Testo:
↓↓↓

Vangelo: Gv 12,20-33 Clicca per vedere le Letture (Vangelo: )

Visualizza Gv 12,20-33

20Tra quelli che erano saliti per il culto durante la festa c’erano anche alcuni Greci. 21Questi si avvicinarono a Filippo, che era di Betsàida di Galilea, e gli domandarono: «Signore, vogliamo vedere Gesù». 22Filippo andò a dirlo ad Andrea, e poi Andrea e Filippo andarono a dirlo a Gesù. 23Gesù rispose loro: «È venuta l’ora che il Figlio dell’uomo sia glorificato. 24In verità, in verità io vi dico: se il chicco di grano, caduto in terra, non muore, rimane solo; se invece muore, produce molto frutto. 25Chi ama la propria vita, la perde e chi odia la propria vita in questo mondo, la conserverà per la vita eterna. 26Se uno mi vuole servire, mi segua, e dove sono io, là sarà anche il mio servitore. Se uno serve me, il Padre lo onorerà. 27Adesso l’anima mia è turbata; che cosa dirò? Padre, salvami da quest’ora? Ma proprio per questo sono giunto a quest’ora! 28Padre, glorifica il tuo nome». Venne allora una voce dal cielo: «L’ho glorificato e lo glorificherò ancora!».

29La folla, che era presente e aveva udito, diceva che era stato un tuono. Altri dicevano: «Un angelo gli ha parlato». 30Disse Gesù: «Questa voce non è venuta per me, ma per voi. 31Ora è il giudizio di questo mondo; ora il principe di questo mondo sarà gettato fuori. 32E io, quando sarò innalzato da terra, attirerò tutti a me». 33Diceva questo per indicare di quale morte doveva morire.

L'«ora di Gesù»

È giunta l'«ora di Gesù», mentre egli è a Gerusalemme, dopo aver vissuto il suo ingresso messianico nella città santa, raccontato prima della scena del vangelo di questa domenica (Gv 12,12-19). L'«ora di Gesù» indica simbolicamente l'evento storico, circoscritto nel tempo, della sua passione, morte, sepoltura e risurrezione. Quell'esperienza esistenziale, “iniziata e terminata cronologicamente”, racchiude in sé una forza liberatrice e trasformatrice che oltrepassa tutti i limiti misurabili dei minuti, delle ore, dei giorni, delle settimane, dei mesi, degli anni, dei secoli. Giunge a noi oggi, qui e adesso, grazie a Gesù che si dona con il suo corpo e il suo sangue nel pane e vino, divenuti sua presenza viva e vera. E noi possiamo vivere la gioiosa e vitale esperienza della comunione, custodendo il ricordo di quell'evento, che trasforma la nostra esistenza e la storia del mondo. Quest'«ora di Gesù» è il culmine della sua missione nel mondo e nella storia dell'umanità e di tutto il creato.

↑↑↑

Esercizi:
1. Nel testo sull'ora di Gesù, per quale motivo Gesù dice «quando sarò innalzato da terra, attirerò tutti a me»? Rispondi in una, due o tre frasi.
2. Trascrivi alla lettera il passo del testo sull'ora di Gesù compreso tra «29La folla, che» e «morte doveva morire.», estremi inclusi.
3. Elenca tutti gli eventi che, secondo il testo sull'ora di Gesù, l'«ora di Gesù» indica simbolicamente.
L'elenco non ha alcun ruolo in questo lavoro.

Elenco fornito:
↓↓↓

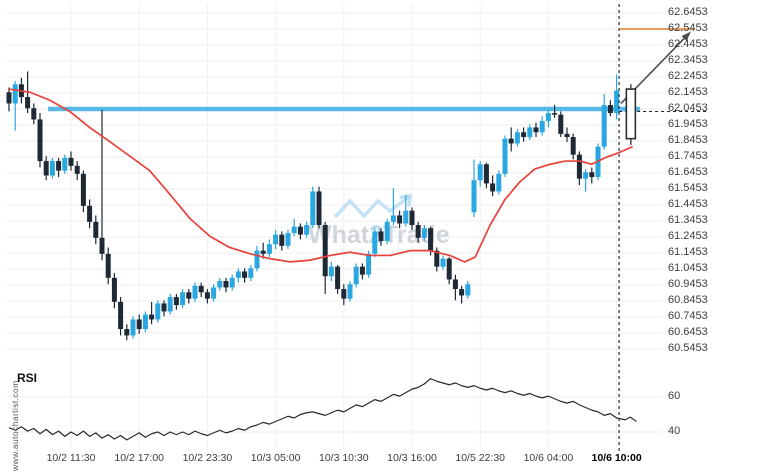  Describe the element at coordinates (688, 12) in the screenshot. I see `price-axis-label: 62.6453` at that location.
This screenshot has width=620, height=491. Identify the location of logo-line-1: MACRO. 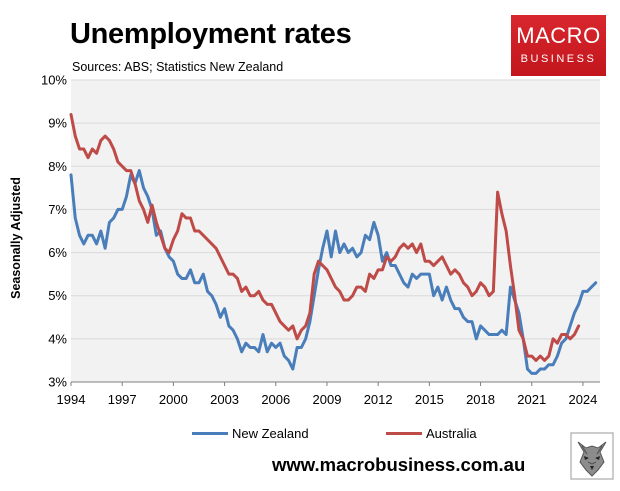
(558, 36).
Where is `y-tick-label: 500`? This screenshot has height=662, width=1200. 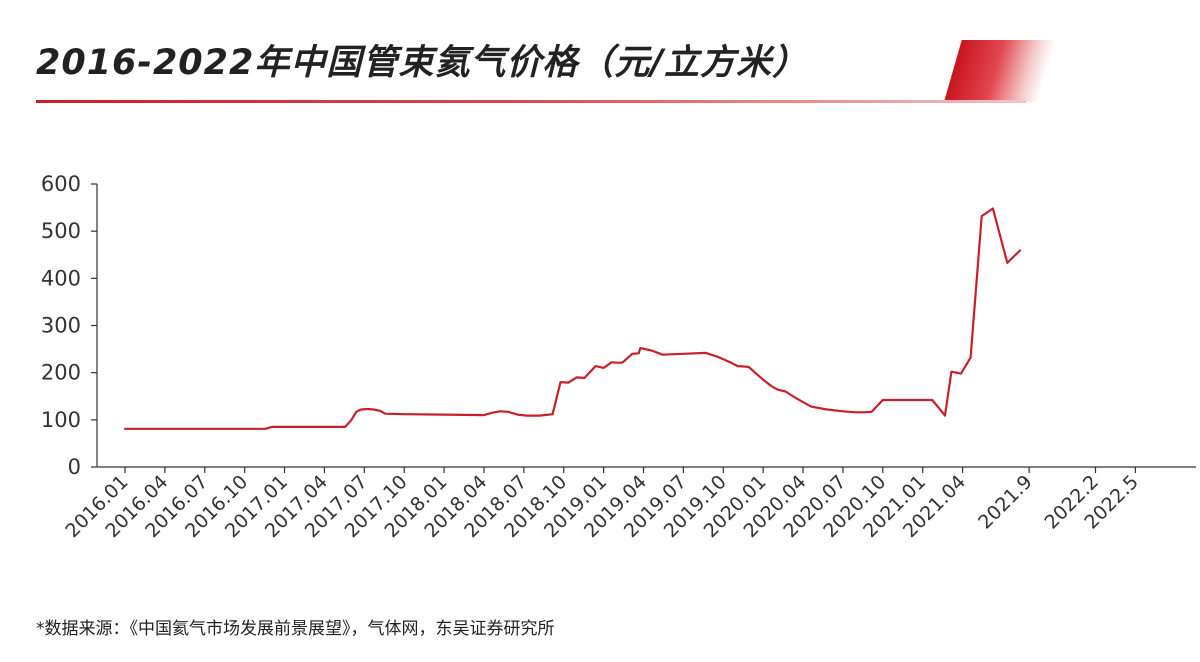 y-tick-label: 500 is located at coordinates (61, 231).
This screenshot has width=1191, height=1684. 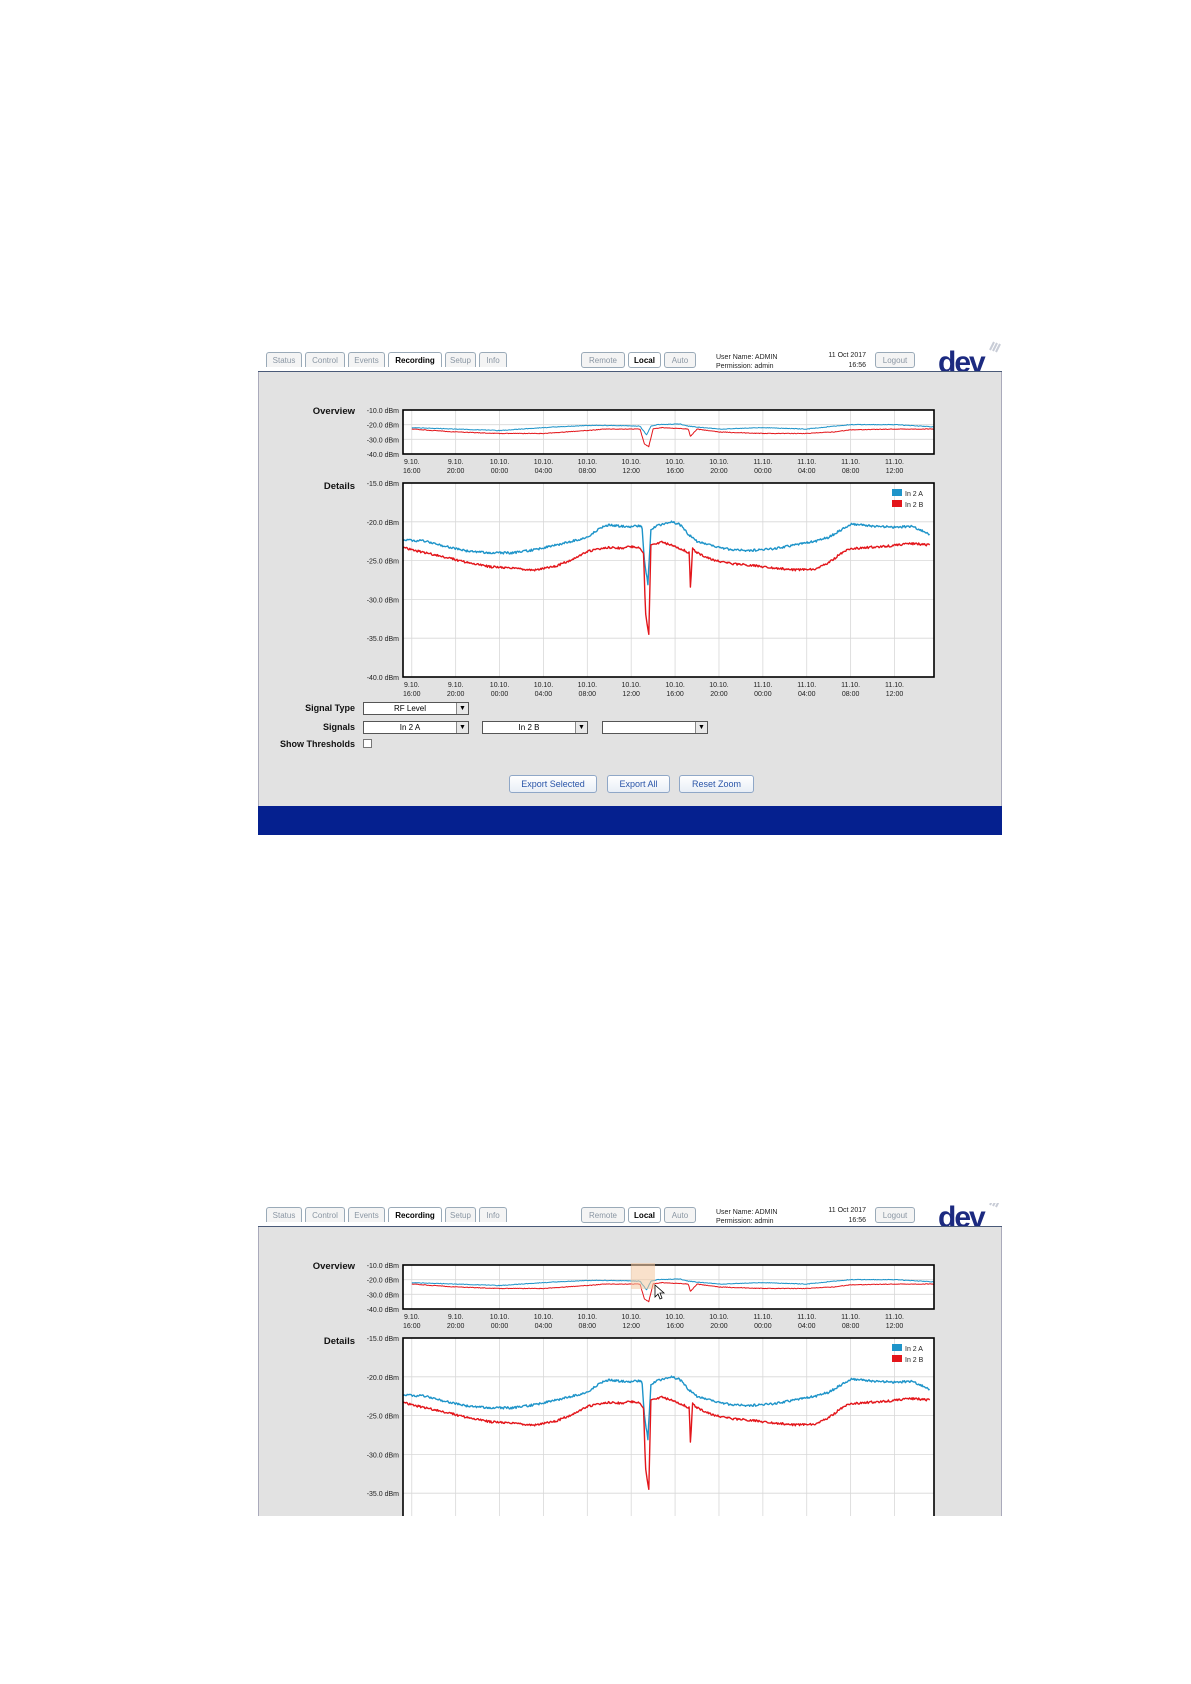 What do you see at coordinates (840, 1216) in the screenshot?
I see `datetime: 11 Oct 2017 16:56` at bounding box center [840, 1216].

↑↑↑

Risposte:
1. Gesù dice queste parole per indicare di quale morte doveva morire.

2.
29La folla, che era presente e aveva udito, diceva che era stato un tuono. Altri dicevano: «Un angelo gli ha parlato». 30Disse Gesù: «Questa voce non è venuta per me, ma per voi. 31Ora è il giudizio di questo mondo; ora il principe di questo mondo sarà gettato fuori. 32E io, quando sarò innalzato da terra, attirerò tutti a me». 33Diceva questo per indicare di quale morte doveva morire.

3. passione, morte, sepoltura, risurrezione